(Saved entries)
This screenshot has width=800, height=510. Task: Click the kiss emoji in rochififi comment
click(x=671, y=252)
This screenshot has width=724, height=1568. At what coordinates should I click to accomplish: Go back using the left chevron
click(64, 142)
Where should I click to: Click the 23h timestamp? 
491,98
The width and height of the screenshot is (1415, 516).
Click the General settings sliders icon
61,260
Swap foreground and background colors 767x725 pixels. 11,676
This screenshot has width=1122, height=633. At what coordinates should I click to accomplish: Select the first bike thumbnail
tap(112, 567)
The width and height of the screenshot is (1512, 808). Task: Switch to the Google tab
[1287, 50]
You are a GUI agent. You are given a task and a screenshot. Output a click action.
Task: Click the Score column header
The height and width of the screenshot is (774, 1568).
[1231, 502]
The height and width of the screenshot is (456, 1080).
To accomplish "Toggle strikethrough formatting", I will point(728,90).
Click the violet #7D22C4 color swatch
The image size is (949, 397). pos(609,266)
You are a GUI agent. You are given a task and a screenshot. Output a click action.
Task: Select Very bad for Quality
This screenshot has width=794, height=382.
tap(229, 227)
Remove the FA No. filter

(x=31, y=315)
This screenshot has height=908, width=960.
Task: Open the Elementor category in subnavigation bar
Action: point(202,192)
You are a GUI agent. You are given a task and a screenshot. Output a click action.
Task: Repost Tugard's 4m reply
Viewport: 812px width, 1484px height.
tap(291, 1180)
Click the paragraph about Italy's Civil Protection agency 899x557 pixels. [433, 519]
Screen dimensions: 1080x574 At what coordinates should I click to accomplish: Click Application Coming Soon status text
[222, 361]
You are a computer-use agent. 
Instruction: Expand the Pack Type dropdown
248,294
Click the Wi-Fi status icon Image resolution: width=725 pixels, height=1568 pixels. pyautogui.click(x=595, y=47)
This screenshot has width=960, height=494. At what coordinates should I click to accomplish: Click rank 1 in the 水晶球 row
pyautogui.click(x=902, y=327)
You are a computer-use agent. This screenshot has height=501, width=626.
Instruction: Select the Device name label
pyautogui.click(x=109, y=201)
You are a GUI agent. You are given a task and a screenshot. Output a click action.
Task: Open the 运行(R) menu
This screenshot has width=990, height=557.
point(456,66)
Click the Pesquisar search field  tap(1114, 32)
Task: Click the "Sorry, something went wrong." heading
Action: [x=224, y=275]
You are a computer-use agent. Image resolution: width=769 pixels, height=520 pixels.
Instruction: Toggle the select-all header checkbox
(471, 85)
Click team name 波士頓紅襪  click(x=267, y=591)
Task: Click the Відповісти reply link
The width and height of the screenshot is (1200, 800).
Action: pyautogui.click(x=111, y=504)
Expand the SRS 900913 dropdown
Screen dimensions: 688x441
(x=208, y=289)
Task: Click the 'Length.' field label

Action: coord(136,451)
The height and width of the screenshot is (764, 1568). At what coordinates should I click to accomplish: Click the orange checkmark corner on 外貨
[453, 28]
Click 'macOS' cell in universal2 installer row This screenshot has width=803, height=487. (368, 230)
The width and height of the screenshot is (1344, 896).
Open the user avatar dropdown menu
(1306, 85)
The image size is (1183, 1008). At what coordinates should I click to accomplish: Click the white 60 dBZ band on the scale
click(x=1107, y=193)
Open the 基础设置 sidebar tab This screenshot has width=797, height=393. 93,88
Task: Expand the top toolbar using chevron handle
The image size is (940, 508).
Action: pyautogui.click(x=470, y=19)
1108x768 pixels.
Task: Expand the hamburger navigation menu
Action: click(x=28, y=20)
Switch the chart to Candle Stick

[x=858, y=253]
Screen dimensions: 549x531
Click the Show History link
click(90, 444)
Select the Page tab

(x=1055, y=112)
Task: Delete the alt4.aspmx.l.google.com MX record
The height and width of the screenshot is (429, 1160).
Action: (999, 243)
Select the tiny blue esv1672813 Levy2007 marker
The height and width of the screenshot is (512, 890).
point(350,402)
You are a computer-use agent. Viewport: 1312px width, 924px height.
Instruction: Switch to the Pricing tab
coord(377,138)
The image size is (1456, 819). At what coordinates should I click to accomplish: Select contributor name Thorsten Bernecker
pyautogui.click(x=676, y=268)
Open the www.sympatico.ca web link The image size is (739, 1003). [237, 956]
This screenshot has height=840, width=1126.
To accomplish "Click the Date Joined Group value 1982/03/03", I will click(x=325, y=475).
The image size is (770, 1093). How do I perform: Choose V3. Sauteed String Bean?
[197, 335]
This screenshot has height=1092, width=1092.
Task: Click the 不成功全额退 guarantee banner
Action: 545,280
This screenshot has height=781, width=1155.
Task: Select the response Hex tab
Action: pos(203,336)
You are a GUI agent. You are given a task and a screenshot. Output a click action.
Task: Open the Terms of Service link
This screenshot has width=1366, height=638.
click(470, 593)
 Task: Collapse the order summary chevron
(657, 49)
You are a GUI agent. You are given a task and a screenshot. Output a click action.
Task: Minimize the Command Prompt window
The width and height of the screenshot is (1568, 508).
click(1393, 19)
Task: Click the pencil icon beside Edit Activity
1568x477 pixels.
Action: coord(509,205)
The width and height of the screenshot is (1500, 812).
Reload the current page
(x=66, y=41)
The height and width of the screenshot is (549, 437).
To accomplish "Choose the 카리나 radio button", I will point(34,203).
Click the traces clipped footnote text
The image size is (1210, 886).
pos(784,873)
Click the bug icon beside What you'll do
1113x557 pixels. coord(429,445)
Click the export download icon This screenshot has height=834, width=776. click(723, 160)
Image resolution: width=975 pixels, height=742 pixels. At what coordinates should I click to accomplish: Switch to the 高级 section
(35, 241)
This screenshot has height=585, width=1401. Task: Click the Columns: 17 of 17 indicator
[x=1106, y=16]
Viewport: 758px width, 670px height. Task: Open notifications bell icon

**Your objective:** Could you give every entry again, exactly as written?

**The answer:**
This screenshot has width=800, height=510. Task: Click the kiss emoji in rochififi comment
click(x=671, y=252)
This screenshot has width=724, height=1568. At what coordinates should I click to accomplish: Go back using the left chevron
click(64, 142)
Where should I click to: Click the 23h timestamp? 
491,98
The width and height of the screenshot is (1415, 516).
Click the General settings sliders icon
61,260
Swap foreground and background colors 767x725 pixels. 11,676
This screenshot has width=1122, height=633. At what coordinates should I click to accomplish: Select the first bike thumbnail
tap(112, 567)
The width and height of the screenshot is (1512, 808). Task: Switch to the Google tab
[1287, 50]
You are a GUI agent. You are given a task and a screenshot. Output a click action.
Task: Click the Score column header
The height and width of the screenshot is (774, 1568).
[1231, 502]
The height and width of the screenshot is (456, 1080).
To accomplish "Toggle strikethrough formatting", I will point(728,90).
Click the violet #7D22C4 color swatch
The image size is (949, 397). pos(609,266)
You are a GUI agent. You are given a task and a screenshot. Output a click action.
Task: Select Very bad for Quality
This screenshot has width=794, height=382.
tap(229, 227)
Remove the FA No. filter

(x=31, y=315)
This screenshot has height=908, width=960.
Task: Open the Elementor category in subnavigation bar
Action: point(202,192)
You are a GUI agent. You are given a task and a screenshot. Output a click action.
Task: Repost Tugard's 4m reply
Viewport: 812px width, 1484px height.
tap(291, 1180)
Click the paragraph about Italy's Civil Protection agency 899x557 pixels. [433, 519]
Screen dimensions: 1080x574 At what coordinates should I click to accomplish: Click Application Coming Soon status text
[222, 361]
You are a computer-use agent. 
Instruction: Expand the Pack Type dropdown
248,294
Click the Wi-Fi status icon Image resolution: width=725 pixels, height=1568 pixels. pyautogui.click(x=595, y=47)
This screenshot has width=960, height=494. At what coordinates should I click to accomplish: Click rank 1 in the 水晶球 row
pyautogui.click(x=902, y=327)
You are a computer-use agent. This screenshot has height=501, width=626.
Instruction: Select the Device name label
pyautogui.click(x=109, y=201)
You are a GUI agent. You are given a task and a screenshot. Output a click action.
Task: Open the 运行(R) menu
This screenshot has width=990, height=557.
point(456,66)
Click the Pesquisar search field  tap(1114, 32)
Task: Click the "Sorry, something went wrong." heading
Action: [x=224, y=275]
You are a computer-use agent. Image resolution: width=769 pixels, height=520 pixels.
Instruction: Toggle the select-all header checkbox
(471, 85)
Click team name 波士頓紅襪  click(x=267, y=591)
Task: Click the Відповісти reply link
The width and height of the screenshot is (1200, 800).
Action: pyautogui.click(x=111, y=504)
Expand the SRS 900913 dropdown
Screen dimensions: 688x441
(x=208, y=289)
Task: Click the 'Length.' field label

Action: coord(136,451)
The height and width of the screenshot is (764, 1568). At what coordinates should I click to accomplish: Click the orange checkmark corner on 外貨
[453, 28]
Click 'macOS' cell in universal2 installer row This screenshot has width=803, height=487. (368, 230)
The width and height of the screenshot is (1344, 896).
Open the user avatar dropdown menu
(1306, 85)
The image size is (1183, 1008). At what coordinates should I click to accomplish: Click the white 60 dBZ band on the scale
click(x=1107, y=193)
Open the 基础设置 sidebar tab This screenshot has width=797, height=393. 93,88
Task: Expand the top toolbar using chevron handle
The image size is (940, 508).
Action: pyautogui.click(x=470, y=19)
1108x768 pixels.
Task: Expand the hamburger navigation menu
Action: click(x=28, y=20)
Switch the chart to Candle Stick

[x=858, y=253]
Screen dimensions: 549x531
Click the Show History link
click(90, 444)
Select the Page tab

(x=1055, y=112)
Task: Delete the alt4.aspmx.l.google.com MX record
The height and width of the screenshot is (429, 1160).
Action: (999, 243)
Select the tiny blue esv1672813 Levy2007 marker
The height and width of the screenshot is (512, 890).
point(350,402)
You are a computer-use agent. Viewport: 1312px width, 924px height.
Instruction: Switch to the Pricing tab
coord(377,138)
The image size is (1456, 819). At what coordinates should I click to accomplish: Select contributor name Thorsten Bernecker
pyautogui.click(x=676, y=268)
Open the www.sympatico.ca web link The image size is (739, 1003). [237, 956]
This screenshot has height=840, width=1126.
To accomplish "Click the Date Joined Group value 1982/03/03", I will click(x=325, y=475).
The image size is (770, 1093). How do I perform: Choose V3. Sauteed String Bean?
[197, 335]
This screenshot has height=1092, width=1092.
Task: Click the 不成功全额退 guarantee banner
Action: 545,280
This screenshot has height=781, width=1155.
Task: Select the response Hex tab
Action: pos(203,336)
You are a GUI agent. You are given a task and a screenshot. Output a click action.
Task: Open the Terms of Service link
This screenshot has width=1366, height=638.
click(470, 593)
 Task: Collapse the order summary chevron
(657, 49)
You are a GUI agent. You are given a task and a screenshot. Output a click action.
Task: Minimize the Command Prompt window
The width and height of the screenshot is (1568, 508).
click(1393, 19)
Task: Click the pencil icon beside Edit Activity
1568x477 pixels.
Action: coord(509,205)
The width and height of the screenshot is (1500, 812).
Reload the current page
(x=66, y=41)
The height and width of the screenshot is (549, 437).
To accomplish "Choose the 카리나 radio button", I will point(34,203).
Click the traces clipped footnote text
The image size is (1210, 886).
pos(784,873)
Click the bug icon beside What you'll do
1113x557 pixels. coord(429,445)
Click the export download icon This screenshot has height=834, width=776. click(723, 160)
Image resolution: width=975 pixels, height=742 pixels. At what coordinates should I click to accomplish: Switch to the 高级 section
(35, 241)
This screenshot has height=585, width=1401. Task: Click the Columns: 17 of 17 indicator
[x=1106, y=16]
Viewport: 758px width, 670px height. Task: Open notifications bell icon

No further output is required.